Ideally, the depth of this subject matter is worthy of an episode of Dateline, or even 20/20, but I'll use the ol' keyboard as a medium to document the 'journey' as I metaphorically remove my head from my ass. Surrounded/preceded by the likes of Darkthrone, Venom, Bathory, Immortal, Mayhem and Satyricon, Emperor, in my mind are amongst the forefathers of black metal, specifically those originating from Norway. Strangely enough, I was far more familiar with frontman Ihsahn's solo work before I was all that up to speed on Emperor, but the reality is that he has his progressive metal shit together. He's six albums deep, and not showing signs of slowing down...I dig that. It speaks volumes in my mind. Not to mention, in all that I've read about the history of black metal via Lords of Chaos, etc., Ihsahn seemed far more interested in the music vs. the church burnings, animal sacrifices, etc.

It only takes one good listen, front to back, to realize Anthems to the Welkin at Dusk is the definition of epic. Literally. "Al Svart" encompasses the mind from the opening seconds, and slowing, methodically crescendos to its peak, then immediately tears into the dissonant chords and blast beats of "Ye Entrancemperium." What follows is an opus that encapsulates and helps define all qualities that make metal black...that make metal epic.

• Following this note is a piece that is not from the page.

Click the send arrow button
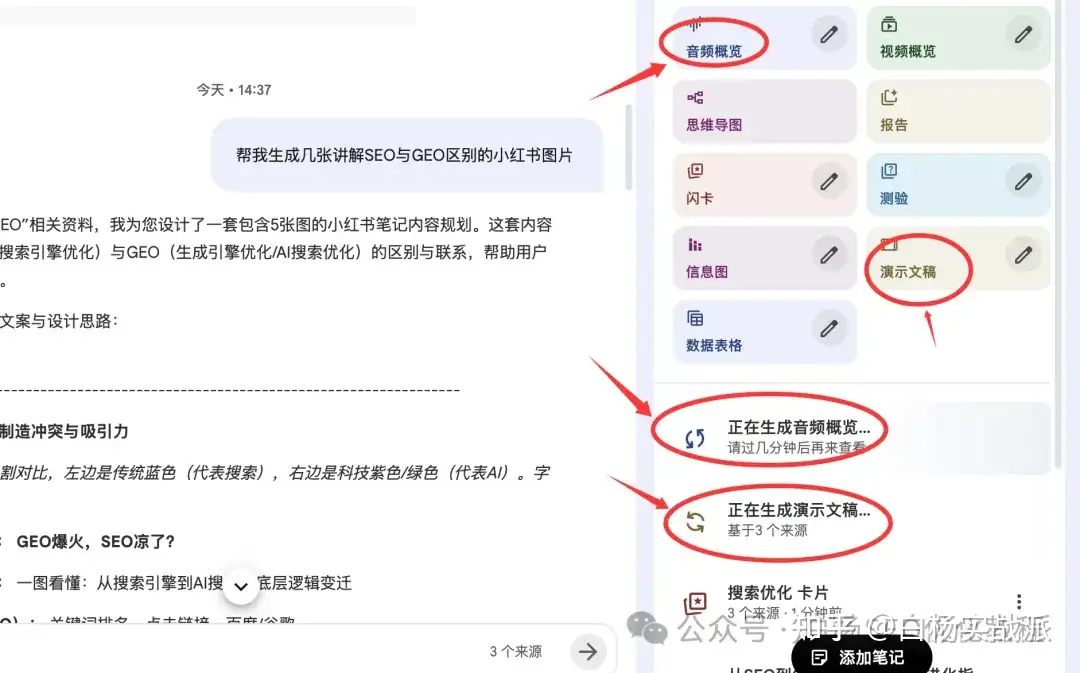 click(588, 651)
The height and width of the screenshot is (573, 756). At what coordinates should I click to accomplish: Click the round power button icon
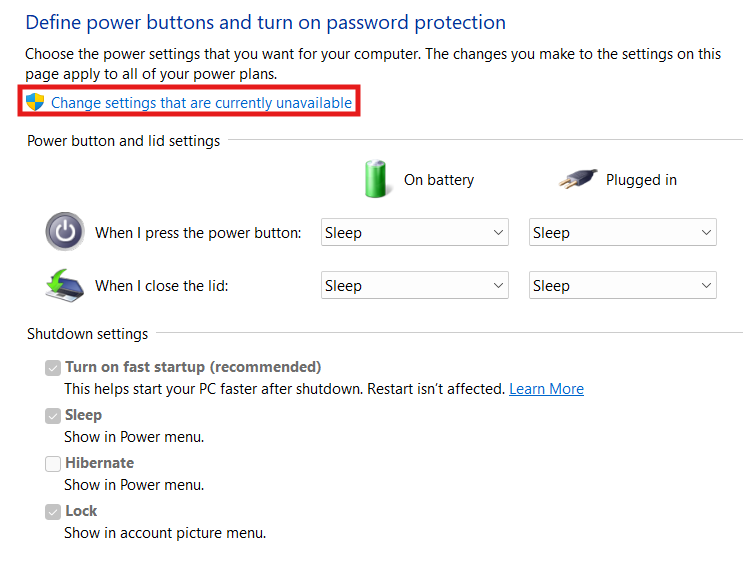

Through and through, it's "The Loss & Curse Of Reverence" and "The Acclimation of Bonds" that keep crawling back into my mind. It's those piercing, unnerving notes that meld with the traditional blast beats, elements that define both this album as well as the genre itself. And where I normally find myself disconnecting with black metal, it's Emperor's sound that prevents it from happening. It's the chaos fused with the sinister, fused with the raw sound of metal, that creates, of all things, harmony. With all their sound entails, it's Ihsahn's voice that sets them most apart for me. He's able to carry the notes of an operatic singer and blend them with the sinister sounds of one whose vocal chords sound like they're slowly tearing and bleeding, something both appealing as well as unique.

I should have learned all of this 20 years ago. One thing I have learned though is that it's never too late to fully appreciate Emperor. It's never too late to fully appreciate anything really (even nu-metal). I have no idea what Emperor's plans are, but rest assured, if there's a similar opportunity for the 25th-anniversary of Anthems, I'll be there. Sporting a black leather fanny pack filled with good kool-aid, and I'll be chugging.